=== Texto proporcionado ===
La banalidad del bien

Aunque resulte obvio, creo que es necesario decirlo: el título de esta reflexión es una paráfrasis −muy utilizada, por cierto− de aquella desconcertante ocurrencia empleada por Hannah Arendt cuando publicó su trabajo sobre el juicio a Adolf Eichmann en Jerusalén, que ella subtituló «Un informe sobre la banalidad del mal». Lo elegí porque en buena medida ilustra algunas de las cuestiones a las que me quiero referir hoy, que tienen relación con la frivolidad en los enunciados, la subjetividad en el proceso de la información, el escaso rigor en el uso de las palabras y en el análisis de los hechos y, también, la forma en que muchas personas dan vuelta la cara para no ver los verdaderos dolores de nuestro tiempo.

Todo ello está condensado en el subtítulo del libro de Arendt, casi tan infeliz como buena parte de su contenido. Ella, una estudiosa del pensamiento, no pudo lidiar con la realidad. Aunque ya bastante se ha polemizado sobre el asunto, hay que decir que esa actitud mantiene una sorprendente vitalidad y, a propósito del tema que nos convoca, merece ser revisada una vez más.

Con respecto a Eichmann en Jerusalén, solo un apunte: muchos estudiosos se han preguntado durante décadas qué fue exactamente lo que quiso decir Arendt con esa expresión tan original: «la banalidad del mal». Yo me he preguntado, en cambio, algo más modesto y menos intrincado: ¿a quién sentó ella en el banquillo de los acusados en el libro que escribió sobre el juicio a Eichmann? En sus páginas se puede leer cómo sentaba en el banquillo al fiscal de la causa −y junto con él al primer ministro Ben Gurión−, al abogado defensor de Eichmann, a los consejos judíos de la Europa ocupada durante el nazismo (es decir a muchas de las víctimas del Holocausto) y también al, por aquel entonces, nuevo Estado de Israel.

Registros de origen
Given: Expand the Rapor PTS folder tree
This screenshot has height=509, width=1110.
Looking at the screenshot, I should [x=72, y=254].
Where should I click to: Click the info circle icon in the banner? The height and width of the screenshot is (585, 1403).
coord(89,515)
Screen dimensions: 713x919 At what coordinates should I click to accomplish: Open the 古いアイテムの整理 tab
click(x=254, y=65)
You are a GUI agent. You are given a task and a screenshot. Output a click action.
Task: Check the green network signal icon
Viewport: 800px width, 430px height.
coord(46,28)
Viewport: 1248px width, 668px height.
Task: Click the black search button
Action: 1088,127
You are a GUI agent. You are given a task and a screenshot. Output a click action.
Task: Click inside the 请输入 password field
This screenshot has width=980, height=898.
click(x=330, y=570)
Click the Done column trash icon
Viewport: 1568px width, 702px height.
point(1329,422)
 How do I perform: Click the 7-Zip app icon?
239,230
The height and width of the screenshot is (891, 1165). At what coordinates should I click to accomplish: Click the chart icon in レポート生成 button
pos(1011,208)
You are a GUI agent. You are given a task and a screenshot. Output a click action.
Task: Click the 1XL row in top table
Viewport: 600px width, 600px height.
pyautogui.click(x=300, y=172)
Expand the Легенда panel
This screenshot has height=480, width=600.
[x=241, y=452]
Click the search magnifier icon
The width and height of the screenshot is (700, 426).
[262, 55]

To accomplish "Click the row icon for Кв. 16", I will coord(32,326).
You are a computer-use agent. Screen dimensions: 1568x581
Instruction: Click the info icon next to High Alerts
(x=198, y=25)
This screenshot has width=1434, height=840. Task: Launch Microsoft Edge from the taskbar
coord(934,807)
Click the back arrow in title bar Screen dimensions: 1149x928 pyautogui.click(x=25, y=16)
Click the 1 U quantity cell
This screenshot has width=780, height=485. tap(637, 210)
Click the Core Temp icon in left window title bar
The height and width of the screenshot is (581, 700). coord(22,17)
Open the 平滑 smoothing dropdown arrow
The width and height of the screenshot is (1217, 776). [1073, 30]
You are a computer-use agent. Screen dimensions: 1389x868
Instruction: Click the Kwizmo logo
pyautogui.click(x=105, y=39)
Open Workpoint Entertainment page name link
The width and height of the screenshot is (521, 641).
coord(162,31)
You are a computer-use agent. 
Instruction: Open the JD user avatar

=== Descripción del ejercicio ===
Según el texto sobre la banalidad del bien, ¿a quiénes sentaba Arendt en el banquillo de los acusados en su libro sobre el juicio a Eichmann? Enuméralos todos. Básate únicamente en el texto sobre la banalidad del bien.

=== Resultado del ejercicio ===
- El fiscal de la causa
- El primer ministro Ben Gurión
- El abogado defensor de Eichmann
- Los consejos judíos de la Europa ocupada durante el nazismo
- El nuevo Estado de Israel